Die Antifa bildet in Burg einen starken Gegenpol zur rechtsextremen Szene. Sogar rechten Gruppen aus anderen Städten ist die AAB ein Dorn im Auge. Obwohl zahlenmäßig unterlegen, leistet die Gruppe in Burg unermüdlich politische Arbeit. Sie stellt Infostände auf Stadtveranstaltungen, organisiert Skatecontests, Konzerte und setzt sich für öffentliche Freiräume ein. Ihr Traum ist es, ein soziales Zentrum für Freizeitgestaltung und politische Veranstaltungen zu gründen. Vor allem aber stellen sie sich täglich entschlossen den Angriffen der Neonazis entgegen.
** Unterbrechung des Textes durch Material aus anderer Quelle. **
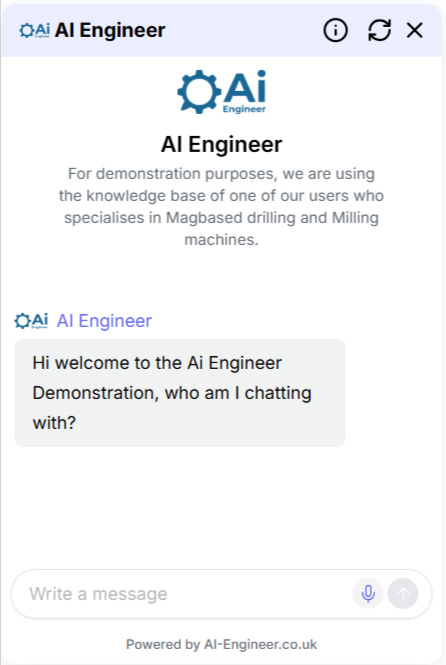Select the Ai avatar beside the sender name
Viewport: 446px width, 665px height.
point(31,321)
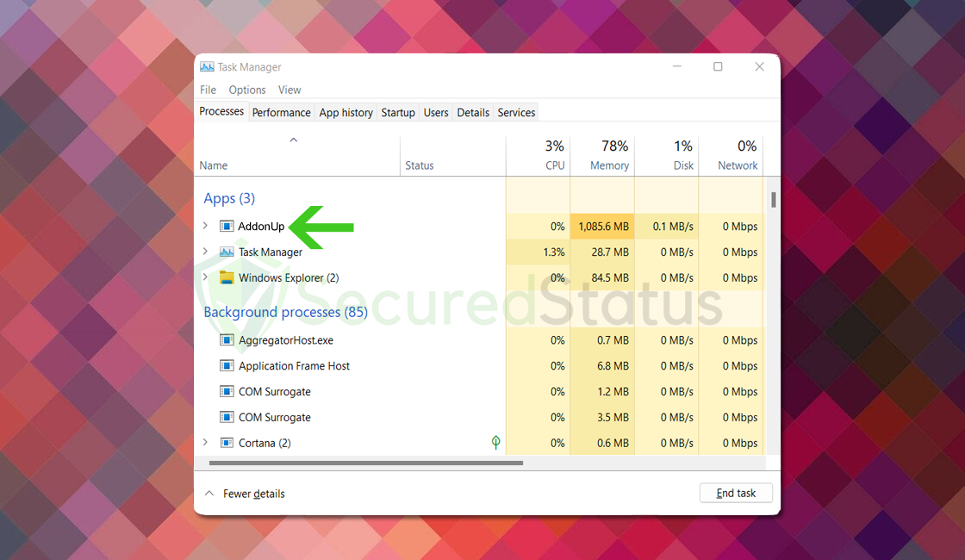This screenshot has height=560, width=965.
Task: Click the Application Frame Host icon
Action: pyautogui.click(x=227, y=366)
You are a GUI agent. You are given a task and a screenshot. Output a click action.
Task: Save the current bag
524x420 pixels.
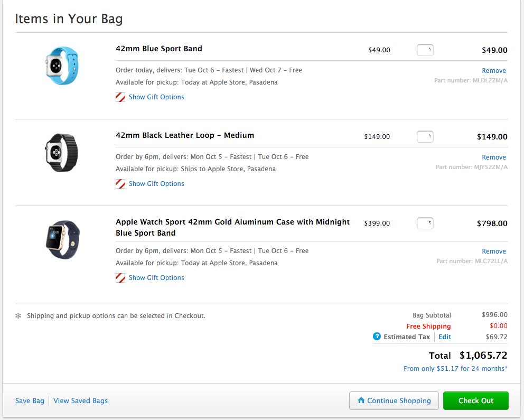click(x=30, y=401)
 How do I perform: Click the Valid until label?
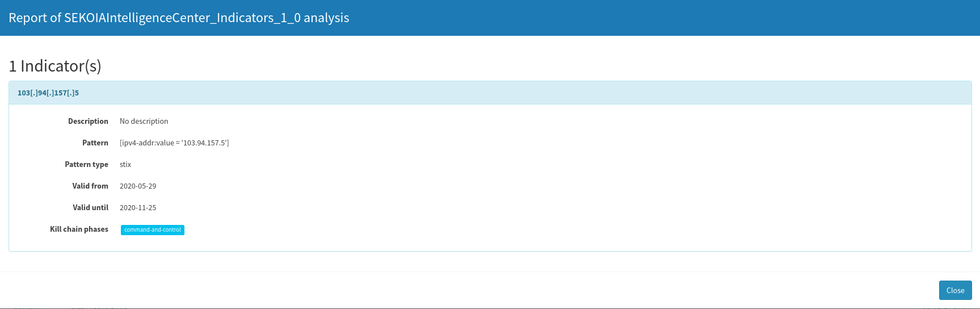pyautogui.click(x=90, y=207)
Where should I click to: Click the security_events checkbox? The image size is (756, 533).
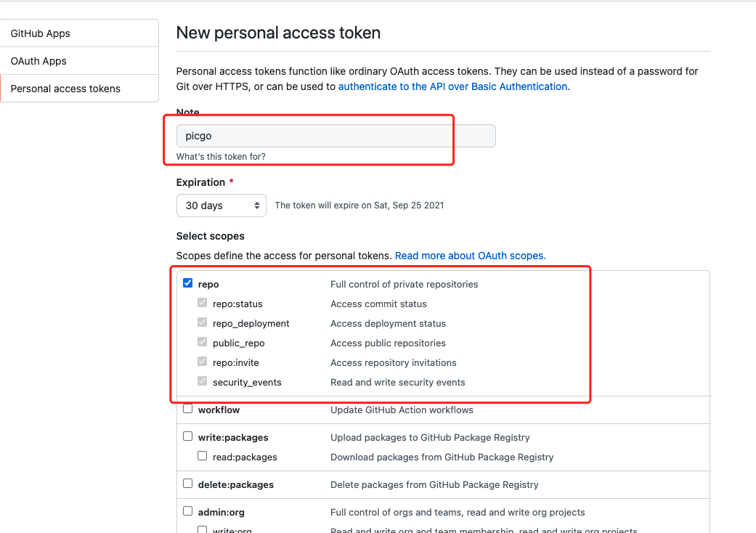(x=203, y=381)
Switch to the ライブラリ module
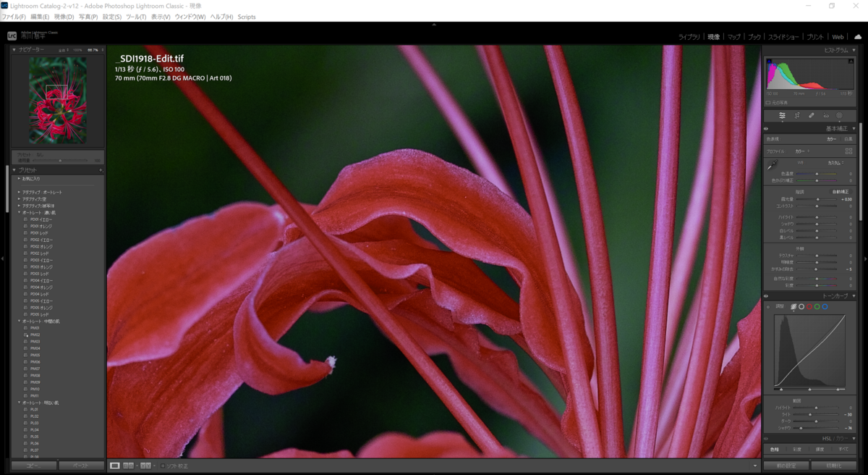The height and width of the screenshot is (475, 868). [x=689, y=37]
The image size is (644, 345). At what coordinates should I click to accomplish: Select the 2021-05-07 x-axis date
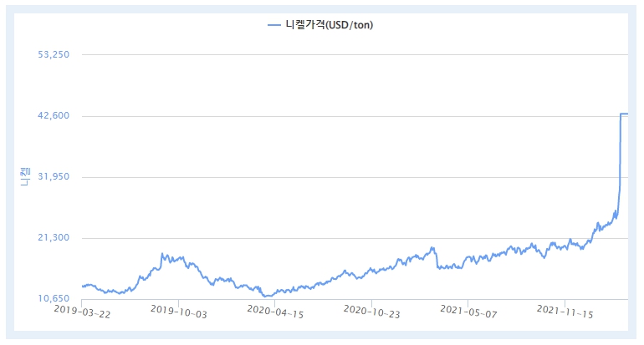(468, 312)
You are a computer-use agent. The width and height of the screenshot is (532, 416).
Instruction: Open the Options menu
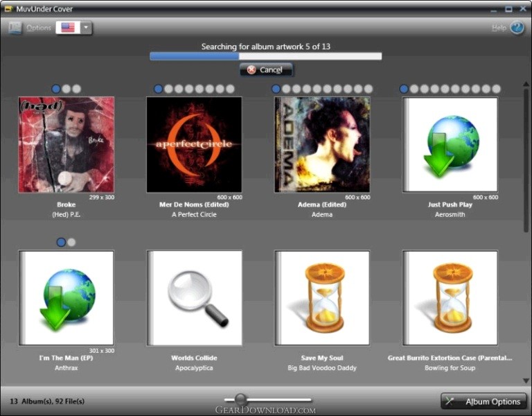point(39,28)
Mit ihrer Arbeit widersetzen die Aktivisten sich nicht nur den Ansichten der rechten Szene, sondern werden auch ihr wichtigstes Feindbild. Zwei Neonaziaufmärsche gegen Geflüchtete und Asylpolitik mit jeweils etwas 150 Teilnehmern fanden 2016 in Burg statt. Durch die ständige Präsenz der Antifa richtete sich der dritte Aufmarsch der Rechtsextremen wieder ausschließlich gegen den »linken Terror«. »Wir haben es zumindest geschafft, den Märschen den flüchtlingsfeindlichen Aspekt zu nehmen. Jetzt stehen wieder wir als die Bösen da«, sagt Martin S. »Aber uns ist es lieber, wenn sie gegen uns hetzen, als gegen Geflüchtete.« Der Grund, weshalb vor allem die Antifaschisten im Fokus der Burger Neonazis stehen, ist nicht, weil die rechte Szene hier weniger rassistisch, muslimfeindlich oder radikal in ihrer Ideologie ist als anderswo. In Burg haben die Neonazis besonders starke Gegner.